EXTRACT PROVIDED
■ ■ ■ ■ ■ ■ ■
Yes some other program/library/API etc connected to the python one

> Well, sure. And there might be some other
> program that misuses buffer sizes, SQL queries, or shell invocations,
> and makes your overall system vulnerable to buffer overruns or
> injection attacks. These are significantly more likely AND more
> serious than UTF-16 misuses. And you still have not proven anything
> about SMP characters being a problem, but only that code can be
> broken. Broken code is still broken code, no matter what your actual
> brokenness.

Roy Smith (and many other links Ive cited) prove exactly that - an
SMP character broke the code.

Note: I have no objection to people supporting full unicode 7.
Im just saying it may be significantly harder than just "Use python3 and you are done"

[toc] | [prev] | [next] | [standalone]

#87026

From	Steven D'Aprano <steve+comp.lang.python@pearwood.info>
Date	2015-03-07 01:50 +1100
Message-ID	<54f9bea1$0$12994$c3e8da3$5496439d@news.astraweb.com>
In reply to	#87001

Rustom Mody wrote:

> On Friday, March 6, 2015 at 10:50:35 AM UTC+5:30, Chris Angelico wrote:

[snip example of an analogous situation with NULs]

> Strawman.

Sigh. If I had a dollar for every time somebody cried "Strawman!" when what
they really should say is "Yes, that's a good argument, I'm afraid I can't
argue against it, at least not without considerable thought", I'd be a
wealthy man...

> Lets please stick to UTF-16 shall we?
> 
> Now tell me:
> - Is it broken or not?

The UTF-16 standard is not broken. It is a perfectly adequate variable-width
encoding, and considerably better than most other variable-width encodings.

However, many implementations of UTF-16 are faulty, and assume a
fixed-width. *That* is broken, not UTF-16.

(The difference between specification and implementation is critical.)

> - Is it widely used or not?

It's quite widely used.

> - Should programmers be careful of it or not?

Programmers should be aware whether or not any specific language uses UTF-16
and whether the implementation is buggy. That will help them decide whether
or not to use that language.

> - Should programmers be warned about it or not?

I'm in favour of people having more knowledge rather than less. I don't
believe that ignorance is bliss, except perhaps in the case that a giant
asteroid the size of Texas is heading straight for us.
■ ■ ■ ■ ■ ■ ■
REQUIREMENT 1
Decide whether each statement agrees with the thread about UTF-16. For each, answer yes or no and quote the words from the thread that decide it.
(a) The UTF-16 standard itself is described as broken.
(b) UTF-16 is said to be quite widely used.
(c) The writer of the opening lines objects to people supporting full unicode 7.
■ ■ ■ ■ ■ ■ ■
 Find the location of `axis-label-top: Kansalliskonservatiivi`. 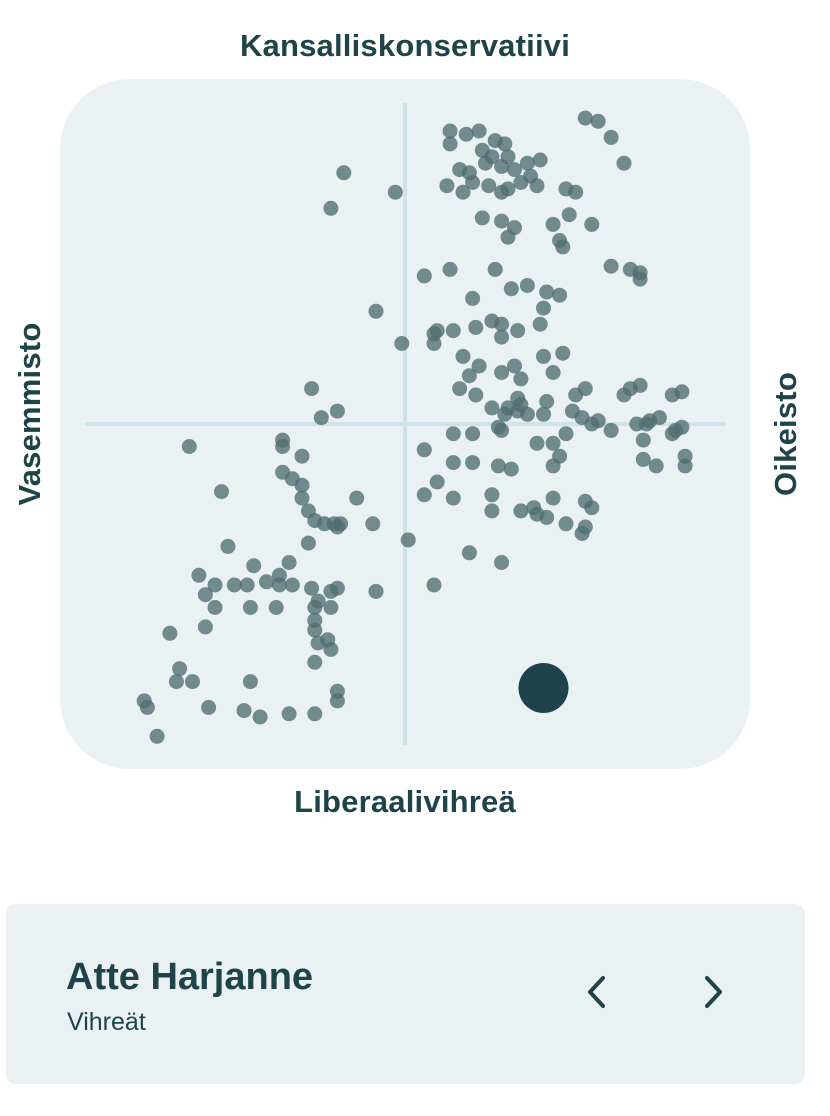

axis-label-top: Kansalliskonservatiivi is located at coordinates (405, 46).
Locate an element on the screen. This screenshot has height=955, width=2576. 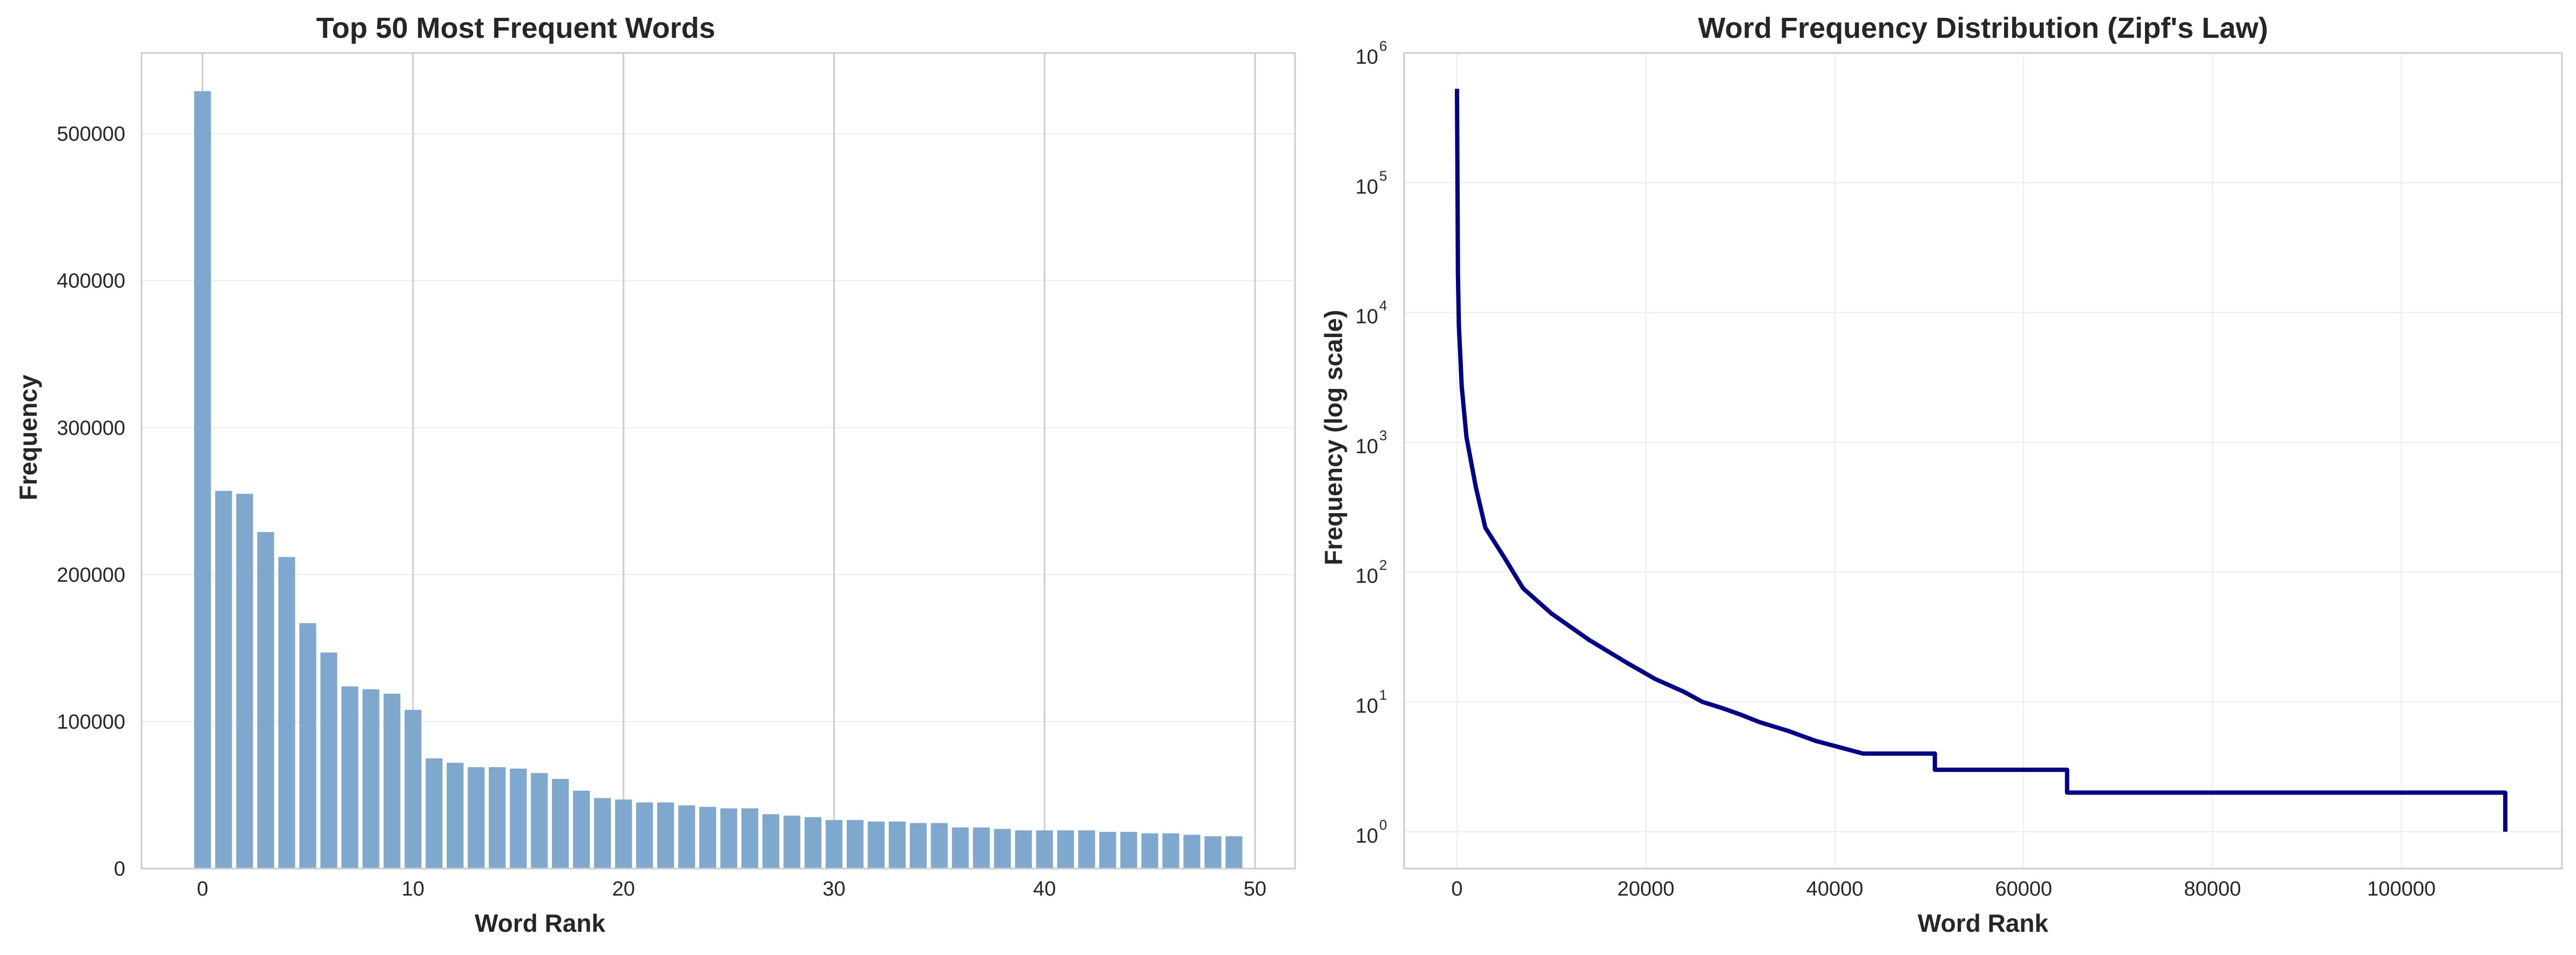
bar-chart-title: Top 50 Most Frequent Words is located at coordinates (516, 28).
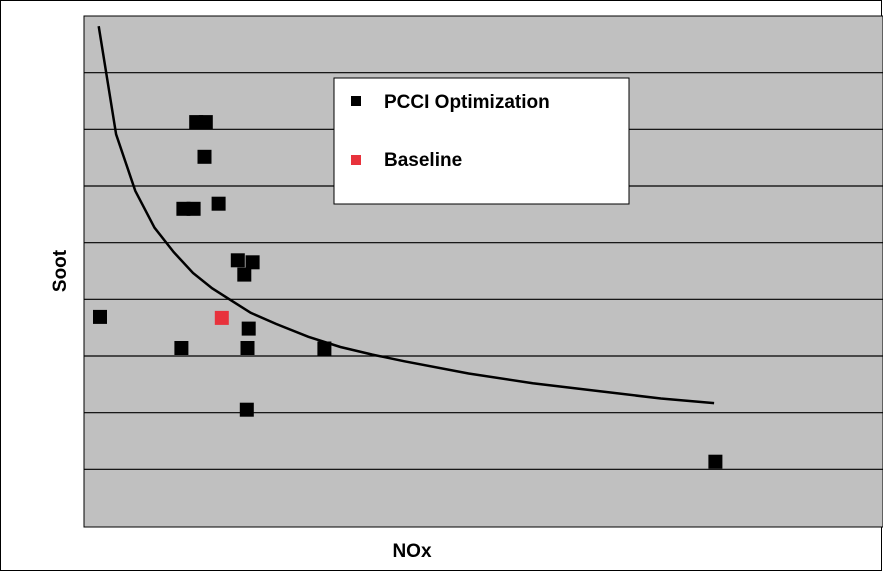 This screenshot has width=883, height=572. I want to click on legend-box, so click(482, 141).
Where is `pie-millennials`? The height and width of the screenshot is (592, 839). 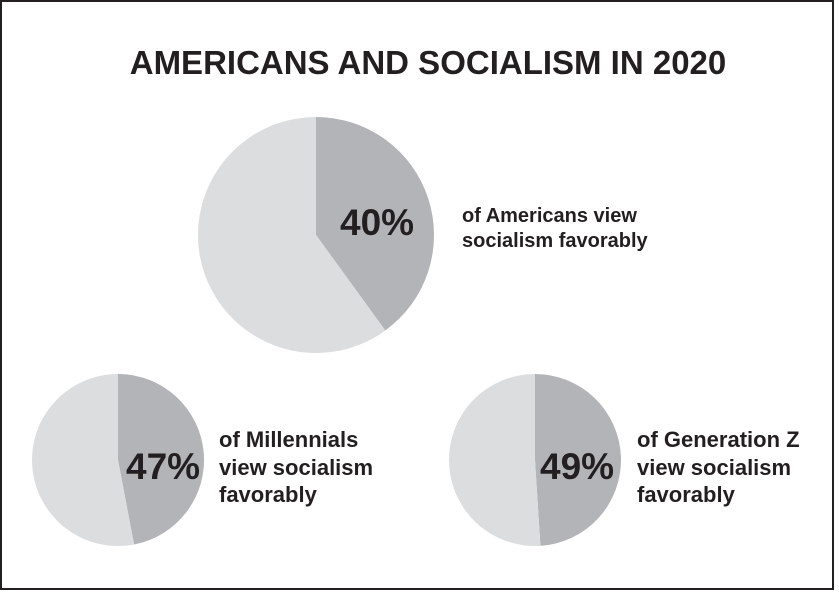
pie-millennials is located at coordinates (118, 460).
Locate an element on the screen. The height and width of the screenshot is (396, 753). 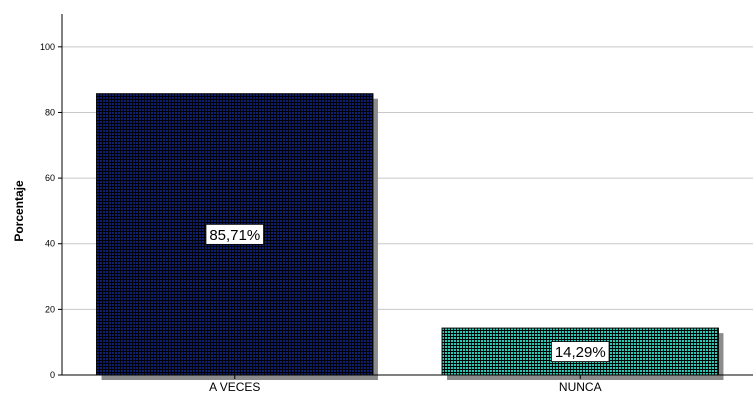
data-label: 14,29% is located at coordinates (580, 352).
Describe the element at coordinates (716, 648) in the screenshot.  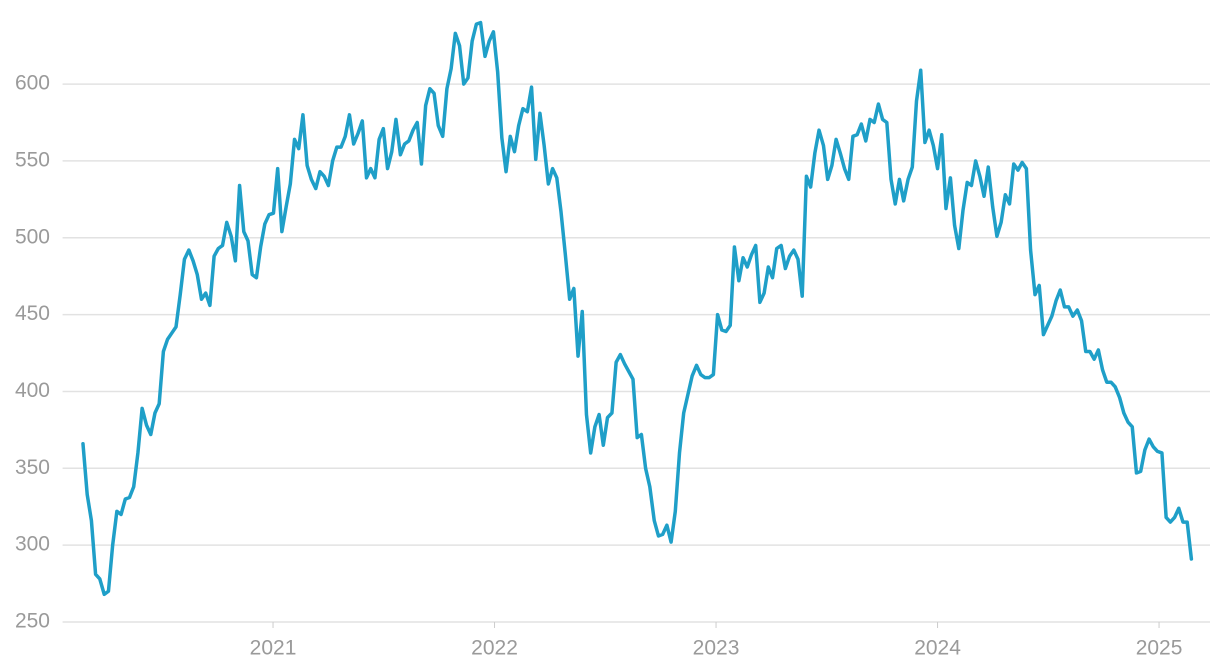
■ ■ ■ ■ ■ ■ ■
REQUIREMENT 2
Write out every one of the rows above, from the first to the last, word for word. Leave the pictures out.

YOUR RESPONSE 1
(a) No: "The UTF-16 standard is not broken."
(b) Yes: "It's quite widely used."
(c) No: "I have no objection to people supporting full unicode 7."

YOUR RESPONSE 2
 Find the location of `axis-label-top: Kansalliskonservatiivi`. 

axis-label-top: Kansalliskonservatiivi is located at coordinates (405, 46).
Locate an element on the screen. This screenshot has height=955, width=2576. 
bar-chart-title: Top 50 Most Frequent Words is located at coordinates (516, 28).
 This screenshot has width=883, height=572. I want to click on legend-box, so click(482, 141).
Where is `pie-millennials`? The height and width of the screenshot is (592, 839). 
pie-millennials is located at coordinates (118, 460).
Locate an element on the screen. The height and width of the screenshot is (396, 753). 
data-label: 14,29% is located at coordinates (580, 352).
Describe the element at coordinates (716, 648) in the screenshot.  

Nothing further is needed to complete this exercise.